I've used a lot of space on this site talking about companies I don't like, but I'm not that negative about everything and everyone. I am, however, appropriately critical. When I exchange money for services I expect them to be delivered. It's not a complex equation to me. Frankly, if I don't receive things I pay for, then I'm simply being cheated. Banks convolute the process a bit, in that you're not paying for a service in the traditional sense of the word. You give them money openly and freely, expecting only one thing in return: that you can get it back someday. If they want to give me interest, fine, I really don't care one way or another. I just want to be able to spend a paycheck without having to step into a CheckIn2Cash-type establishment.

Enter a bank like INGDirect. It might seem odd to put your money in a bank that doesn't actually have banks (they are 100% online and by phone), but in this day and age the brick-and-mortar stores are really just annoyances.

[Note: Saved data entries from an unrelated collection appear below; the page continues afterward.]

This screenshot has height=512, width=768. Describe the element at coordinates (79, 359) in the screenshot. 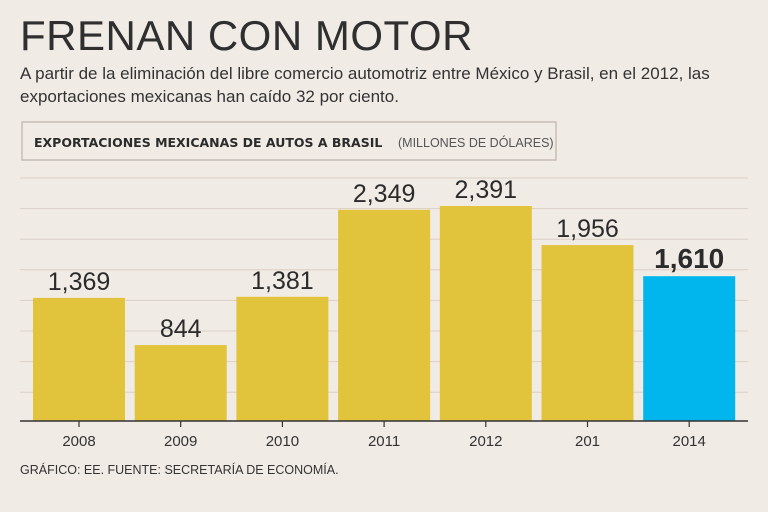

I see `bar-2008` at that location.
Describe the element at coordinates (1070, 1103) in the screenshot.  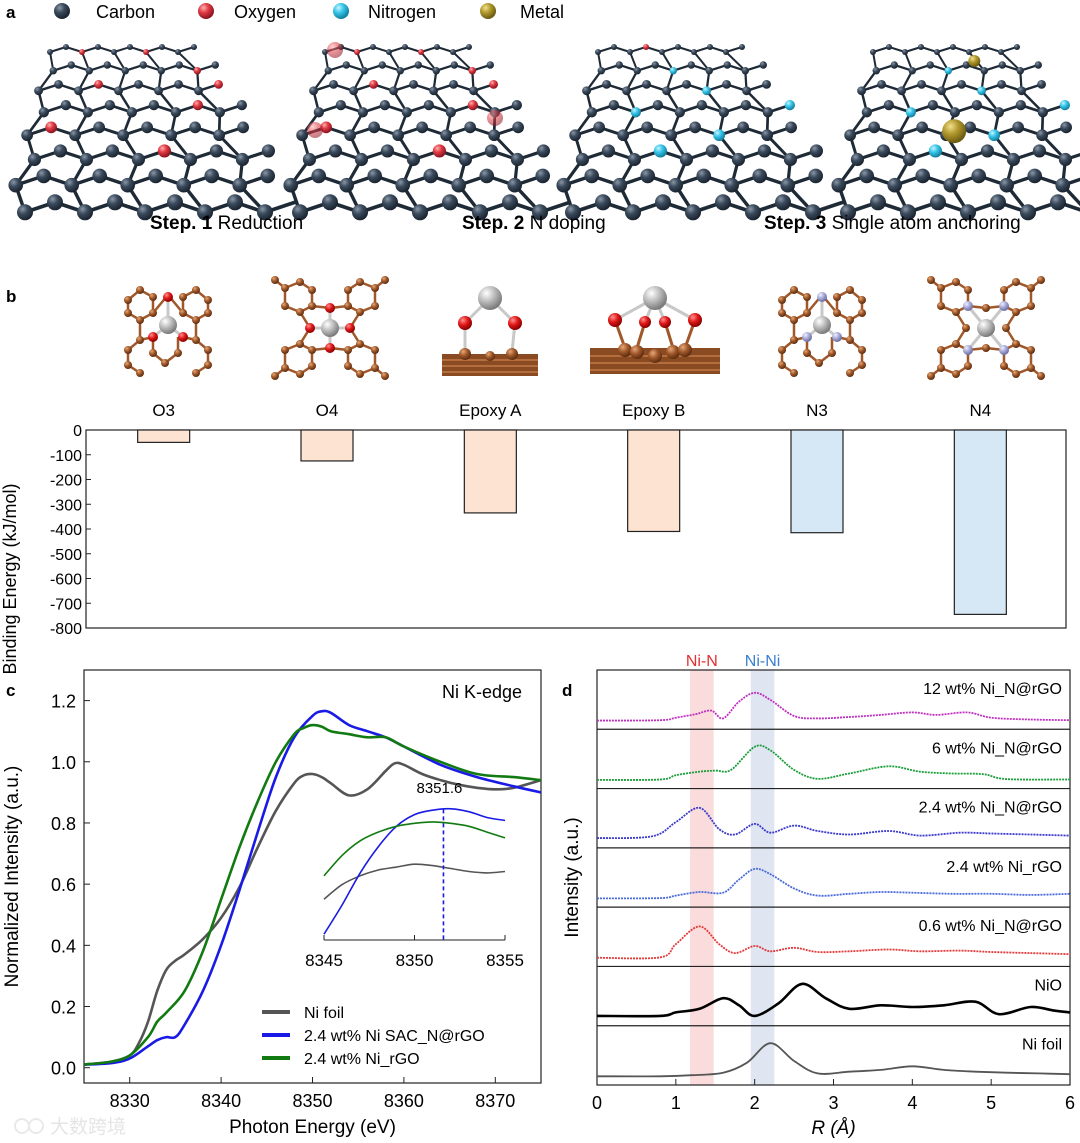
I see `x-tick-label: 6` at that location.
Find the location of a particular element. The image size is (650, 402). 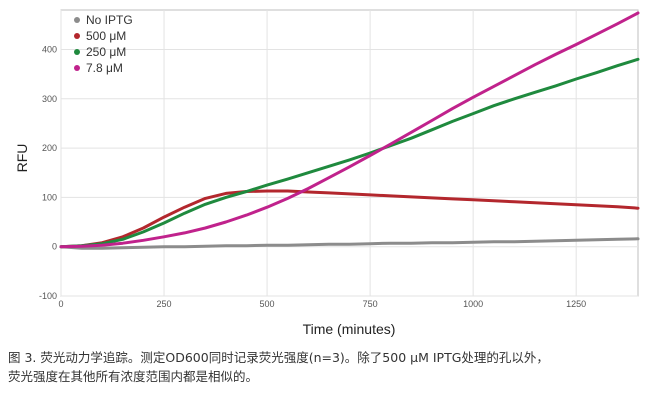

legend-label: No IPTG is located at coordinates (110, 20).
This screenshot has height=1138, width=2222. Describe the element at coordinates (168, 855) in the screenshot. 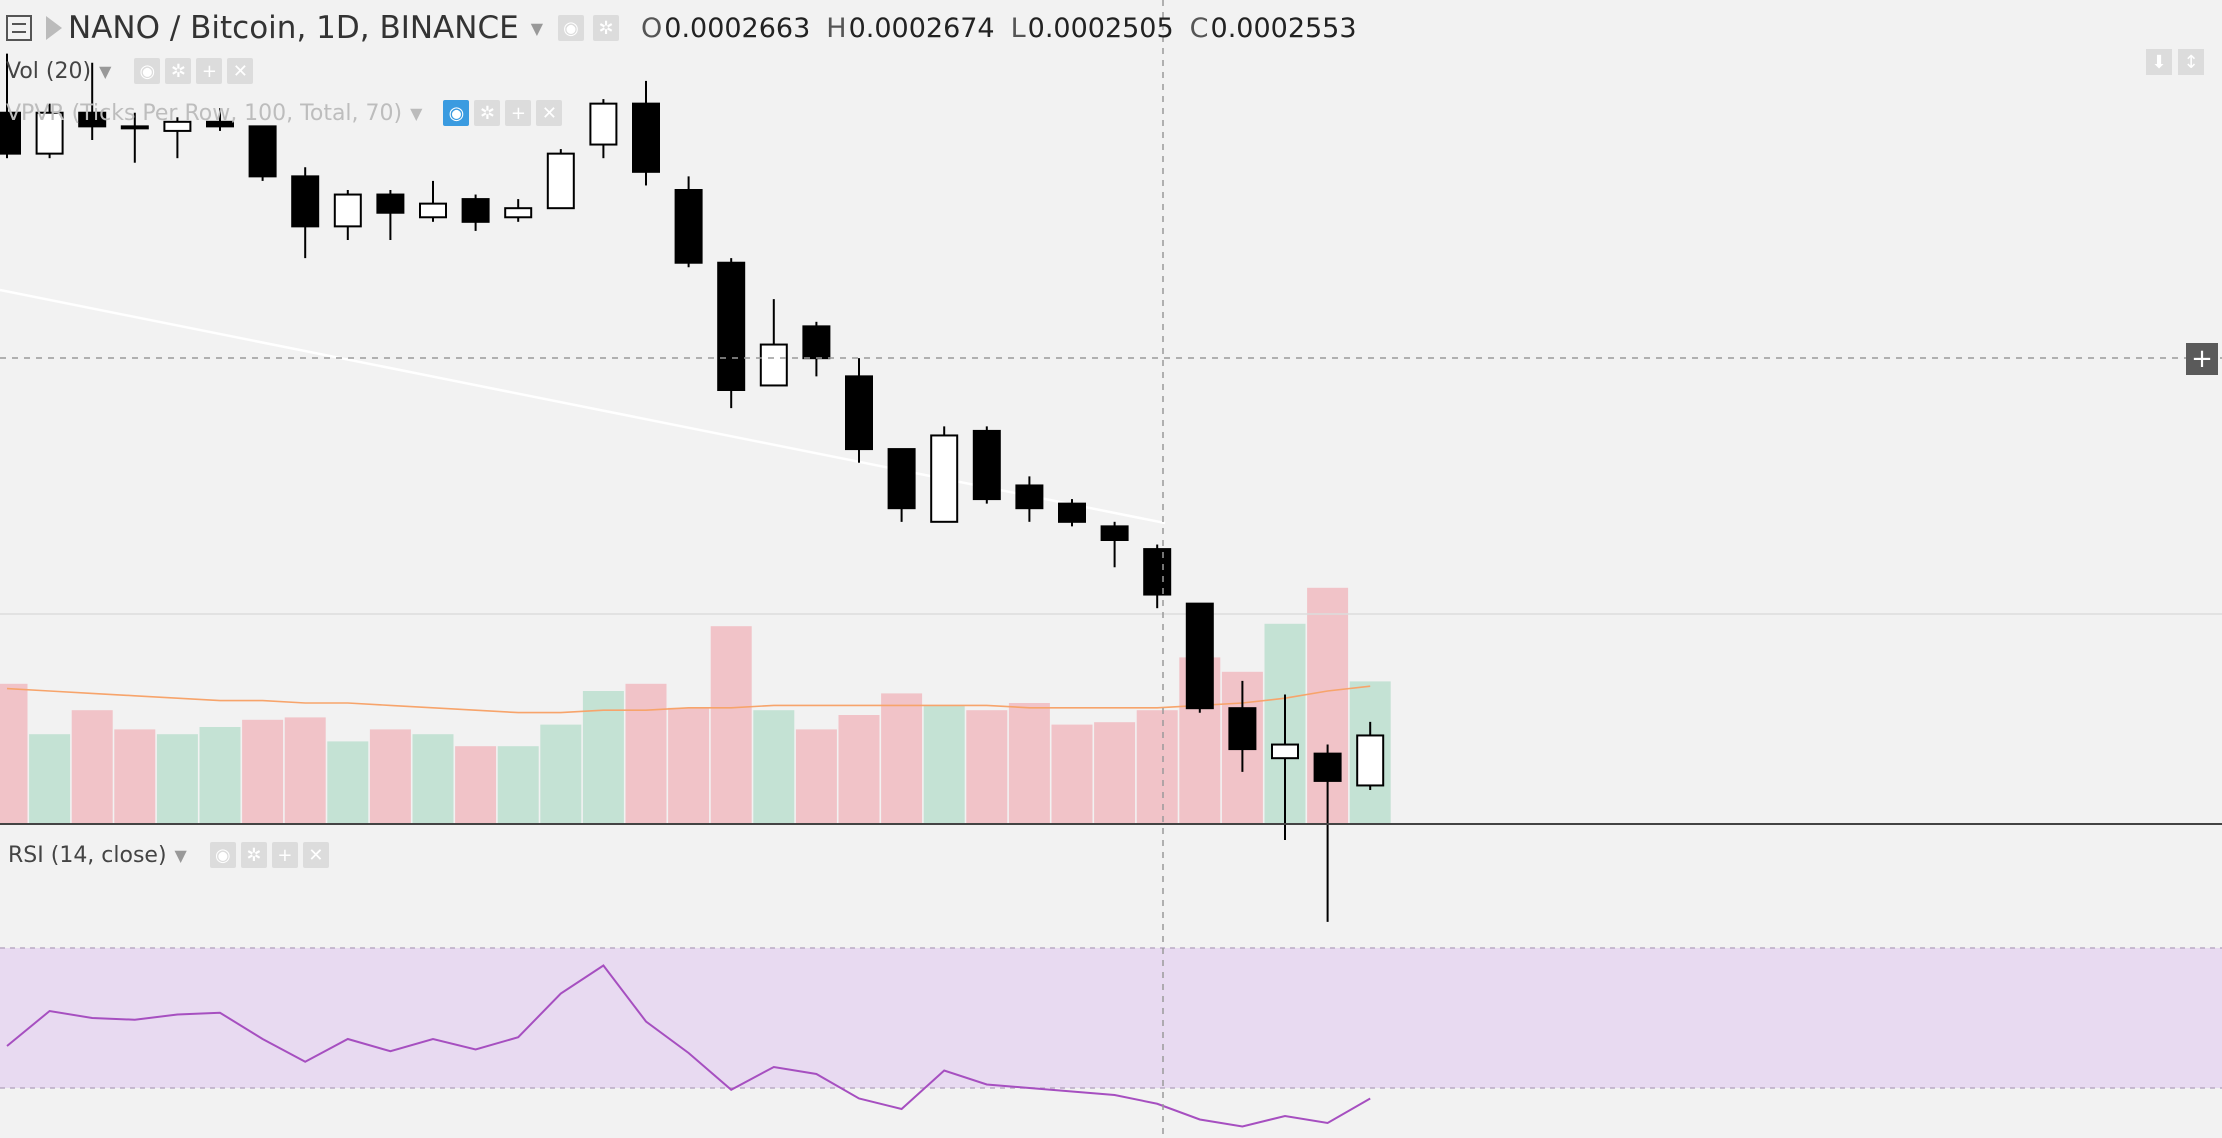

I see `rsi-legend: RSI (14, close) ▼ ◉ ✲ + ✕` at that location.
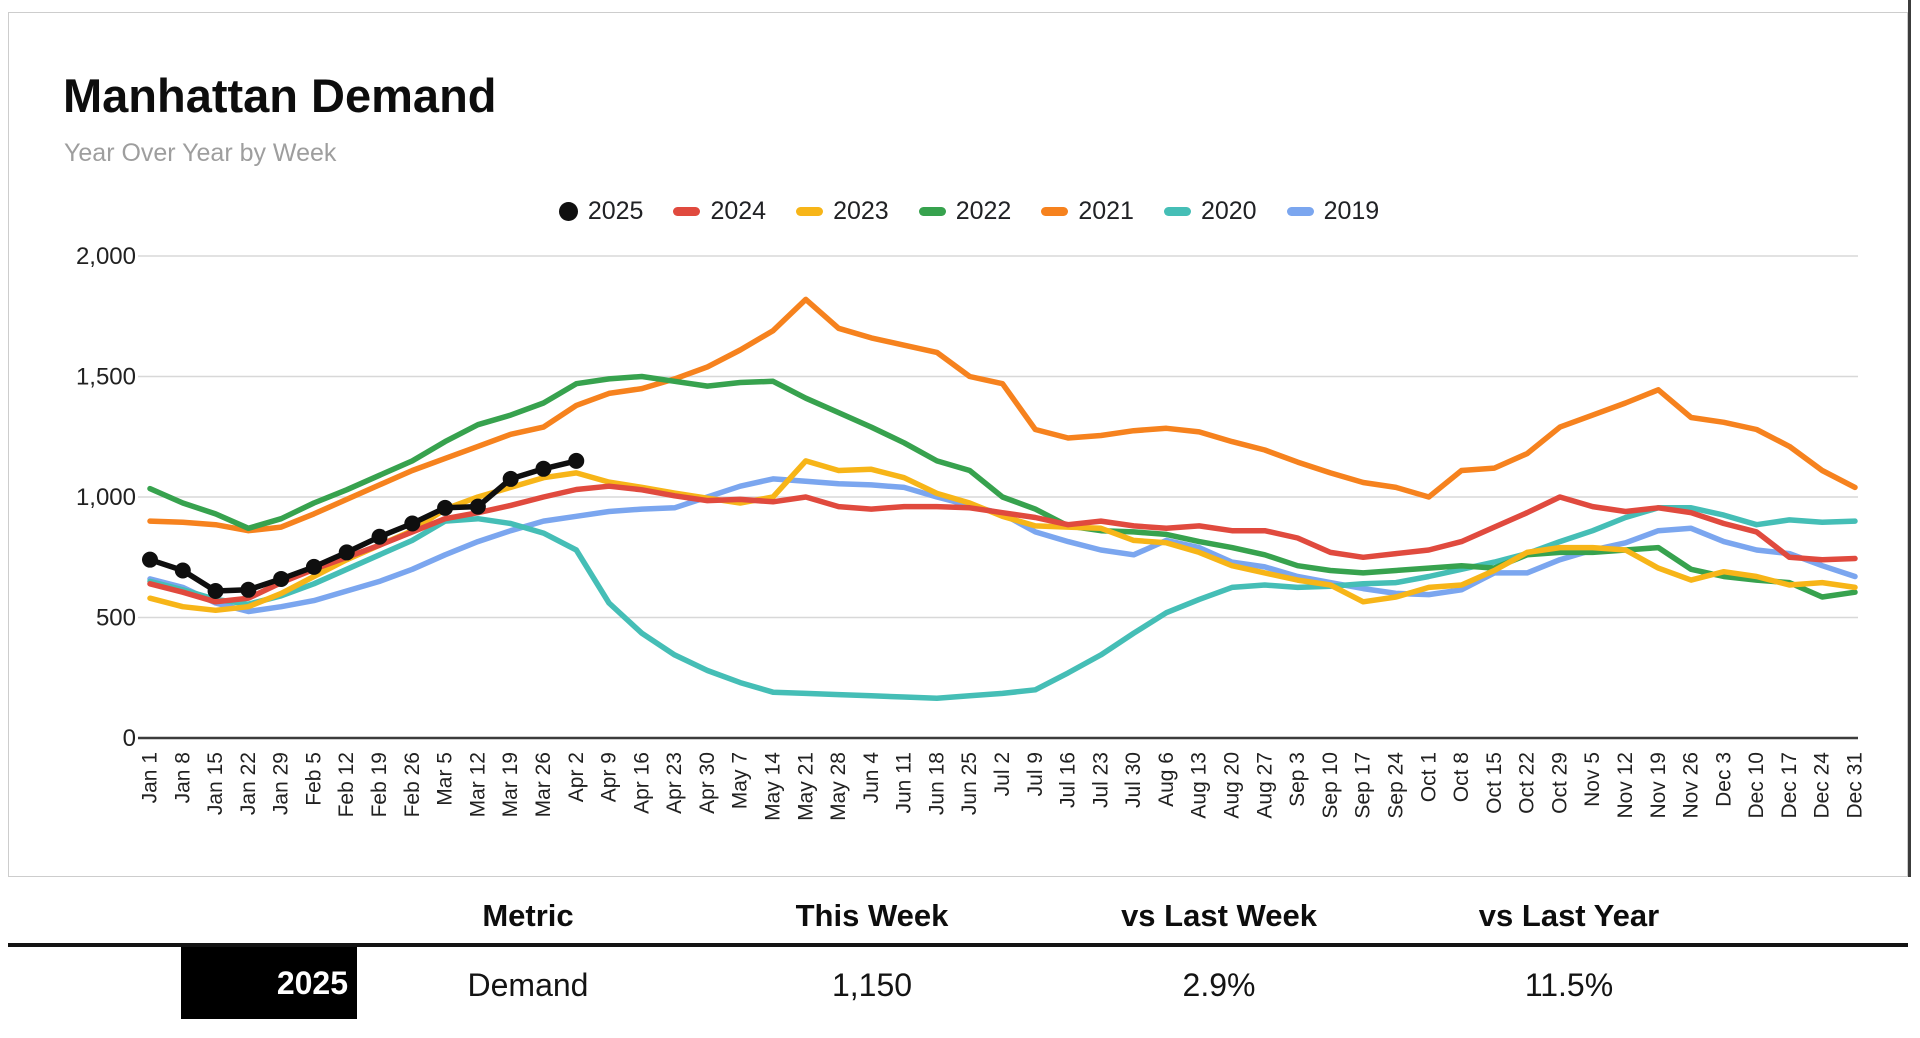  Describe the element at coordinates (838, 786) in the screenshot. I see `x-tick-may-28: May 28` at that location.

If you still need cash (a situation which for me is becoming increasingly rare), you're welcome to use an ATM. The beauty of ING is that they seem to genuinely care about your business, no matter how small. They don't use fees as tools to sap money from you – in fact there practically feeless. They don't even have overdraft fees – if you run over, they loan the money to you at a competitive rate (~17%, better than the average credit card). It gives you a couple of days to shift some funds, with the total end cost to you maybe a couple of pennies. That -$30 of overdraft from our example above? If you payed it off the next day you'd literally be down a cent. Not too shabby.